_What is being asked_.
Only lines containing the word "package" belong in the answer; copy each one from the records.
= = = =
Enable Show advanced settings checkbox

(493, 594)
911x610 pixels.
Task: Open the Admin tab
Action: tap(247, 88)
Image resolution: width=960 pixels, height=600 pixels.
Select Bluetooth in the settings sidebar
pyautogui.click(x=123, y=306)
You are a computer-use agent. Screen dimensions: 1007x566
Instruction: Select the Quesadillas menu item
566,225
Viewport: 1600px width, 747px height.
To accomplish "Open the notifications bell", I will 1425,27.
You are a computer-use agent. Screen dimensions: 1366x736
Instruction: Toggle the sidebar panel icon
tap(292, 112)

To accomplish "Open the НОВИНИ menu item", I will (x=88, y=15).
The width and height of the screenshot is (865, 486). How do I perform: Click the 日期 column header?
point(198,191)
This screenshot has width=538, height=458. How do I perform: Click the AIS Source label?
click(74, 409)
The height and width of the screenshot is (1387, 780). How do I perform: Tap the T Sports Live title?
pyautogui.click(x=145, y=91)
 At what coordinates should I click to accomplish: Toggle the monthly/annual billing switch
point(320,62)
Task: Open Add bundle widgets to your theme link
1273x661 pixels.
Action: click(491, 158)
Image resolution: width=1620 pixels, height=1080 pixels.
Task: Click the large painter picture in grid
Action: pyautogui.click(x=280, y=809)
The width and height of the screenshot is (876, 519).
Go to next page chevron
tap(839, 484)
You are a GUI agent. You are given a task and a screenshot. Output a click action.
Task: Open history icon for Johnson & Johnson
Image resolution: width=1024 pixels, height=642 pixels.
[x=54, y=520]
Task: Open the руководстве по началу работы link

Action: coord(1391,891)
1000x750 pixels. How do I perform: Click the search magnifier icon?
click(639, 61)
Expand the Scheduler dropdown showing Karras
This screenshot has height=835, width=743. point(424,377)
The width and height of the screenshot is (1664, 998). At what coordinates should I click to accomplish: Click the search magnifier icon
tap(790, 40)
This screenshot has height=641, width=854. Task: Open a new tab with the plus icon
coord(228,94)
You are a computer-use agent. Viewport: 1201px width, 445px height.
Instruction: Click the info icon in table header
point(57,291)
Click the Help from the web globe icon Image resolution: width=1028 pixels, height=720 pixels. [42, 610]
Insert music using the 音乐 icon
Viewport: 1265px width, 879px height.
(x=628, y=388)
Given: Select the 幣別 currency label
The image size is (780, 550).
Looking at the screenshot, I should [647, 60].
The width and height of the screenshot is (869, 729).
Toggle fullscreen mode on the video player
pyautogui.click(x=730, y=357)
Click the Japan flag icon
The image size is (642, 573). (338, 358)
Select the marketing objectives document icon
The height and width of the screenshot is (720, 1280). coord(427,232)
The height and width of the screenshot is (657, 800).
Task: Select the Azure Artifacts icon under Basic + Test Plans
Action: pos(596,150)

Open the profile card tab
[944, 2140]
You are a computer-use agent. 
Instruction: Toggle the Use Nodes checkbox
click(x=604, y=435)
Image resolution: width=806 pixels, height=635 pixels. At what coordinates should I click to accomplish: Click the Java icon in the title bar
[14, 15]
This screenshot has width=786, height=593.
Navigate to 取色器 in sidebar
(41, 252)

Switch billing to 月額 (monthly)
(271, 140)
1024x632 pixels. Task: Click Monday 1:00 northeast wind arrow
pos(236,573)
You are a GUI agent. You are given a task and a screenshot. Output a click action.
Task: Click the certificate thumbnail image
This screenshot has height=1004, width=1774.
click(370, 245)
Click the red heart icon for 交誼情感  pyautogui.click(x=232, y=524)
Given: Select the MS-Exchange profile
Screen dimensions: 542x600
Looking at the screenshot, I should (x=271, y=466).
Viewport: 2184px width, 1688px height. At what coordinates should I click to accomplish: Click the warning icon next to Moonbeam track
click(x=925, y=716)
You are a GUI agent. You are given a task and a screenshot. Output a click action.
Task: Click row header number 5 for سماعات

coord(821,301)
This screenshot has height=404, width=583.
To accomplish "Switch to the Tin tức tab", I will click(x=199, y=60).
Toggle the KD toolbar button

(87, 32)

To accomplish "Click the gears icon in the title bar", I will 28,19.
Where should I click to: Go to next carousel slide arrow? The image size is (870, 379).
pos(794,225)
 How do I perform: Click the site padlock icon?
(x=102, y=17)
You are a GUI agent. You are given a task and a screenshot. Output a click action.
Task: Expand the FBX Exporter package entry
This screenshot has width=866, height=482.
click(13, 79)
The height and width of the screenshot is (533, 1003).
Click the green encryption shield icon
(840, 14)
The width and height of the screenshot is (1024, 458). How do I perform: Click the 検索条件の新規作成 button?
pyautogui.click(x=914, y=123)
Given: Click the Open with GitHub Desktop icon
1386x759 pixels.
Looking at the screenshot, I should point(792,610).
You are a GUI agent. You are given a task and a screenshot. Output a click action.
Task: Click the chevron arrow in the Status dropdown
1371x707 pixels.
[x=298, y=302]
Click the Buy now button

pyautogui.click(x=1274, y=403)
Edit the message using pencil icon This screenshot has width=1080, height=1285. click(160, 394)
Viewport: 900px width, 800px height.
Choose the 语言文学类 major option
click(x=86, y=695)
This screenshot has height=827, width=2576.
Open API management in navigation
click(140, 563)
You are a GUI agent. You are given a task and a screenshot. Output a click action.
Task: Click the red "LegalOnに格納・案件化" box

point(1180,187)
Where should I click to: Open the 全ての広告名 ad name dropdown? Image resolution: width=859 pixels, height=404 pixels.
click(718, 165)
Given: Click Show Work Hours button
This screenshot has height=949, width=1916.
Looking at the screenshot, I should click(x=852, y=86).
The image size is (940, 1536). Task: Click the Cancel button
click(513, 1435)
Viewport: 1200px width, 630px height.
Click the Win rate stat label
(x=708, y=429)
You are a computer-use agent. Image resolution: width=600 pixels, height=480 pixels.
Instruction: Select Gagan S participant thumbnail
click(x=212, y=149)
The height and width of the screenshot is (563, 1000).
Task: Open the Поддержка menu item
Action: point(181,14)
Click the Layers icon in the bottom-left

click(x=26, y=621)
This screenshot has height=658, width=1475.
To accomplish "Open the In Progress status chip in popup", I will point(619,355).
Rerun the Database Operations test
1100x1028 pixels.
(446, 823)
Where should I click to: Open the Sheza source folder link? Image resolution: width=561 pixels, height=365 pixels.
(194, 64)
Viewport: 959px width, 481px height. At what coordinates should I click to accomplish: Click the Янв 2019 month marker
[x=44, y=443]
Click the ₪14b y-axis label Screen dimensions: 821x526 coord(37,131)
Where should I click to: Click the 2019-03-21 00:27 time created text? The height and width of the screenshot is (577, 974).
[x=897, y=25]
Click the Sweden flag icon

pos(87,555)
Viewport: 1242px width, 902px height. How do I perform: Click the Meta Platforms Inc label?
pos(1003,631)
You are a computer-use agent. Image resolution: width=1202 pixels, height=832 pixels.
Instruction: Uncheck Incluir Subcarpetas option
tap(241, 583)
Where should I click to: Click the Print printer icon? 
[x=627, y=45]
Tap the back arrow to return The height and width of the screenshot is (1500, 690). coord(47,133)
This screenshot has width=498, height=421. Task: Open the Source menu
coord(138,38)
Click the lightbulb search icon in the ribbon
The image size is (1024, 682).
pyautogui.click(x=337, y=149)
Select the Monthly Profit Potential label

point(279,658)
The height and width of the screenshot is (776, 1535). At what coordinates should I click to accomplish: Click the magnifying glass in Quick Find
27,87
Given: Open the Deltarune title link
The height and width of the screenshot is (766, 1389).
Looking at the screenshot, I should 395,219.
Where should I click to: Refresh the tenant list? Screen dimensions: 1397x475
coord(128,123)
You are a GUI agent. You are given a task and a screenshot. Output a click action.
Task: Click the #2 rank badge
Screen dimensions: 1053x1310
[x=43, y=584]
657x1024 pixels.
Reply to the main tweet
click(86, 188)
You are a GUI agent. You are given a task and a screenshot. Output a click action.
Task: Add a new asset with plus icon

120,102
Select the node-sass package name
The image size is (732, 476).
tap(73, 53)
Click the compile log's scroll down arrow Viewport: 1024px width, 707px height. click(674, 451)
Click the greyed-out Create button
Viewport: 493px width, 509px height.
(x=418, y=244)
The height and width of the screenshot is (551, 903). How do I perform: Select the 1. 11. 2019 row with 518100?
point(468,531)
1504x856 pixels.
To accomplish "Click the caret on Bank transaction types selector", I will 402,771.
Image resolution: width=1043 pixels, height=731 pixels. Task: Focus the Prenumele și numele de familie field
= = = =
_Result for this exercise_.
Task: Expand the FBX Exporter package entry
Select the node-sass package name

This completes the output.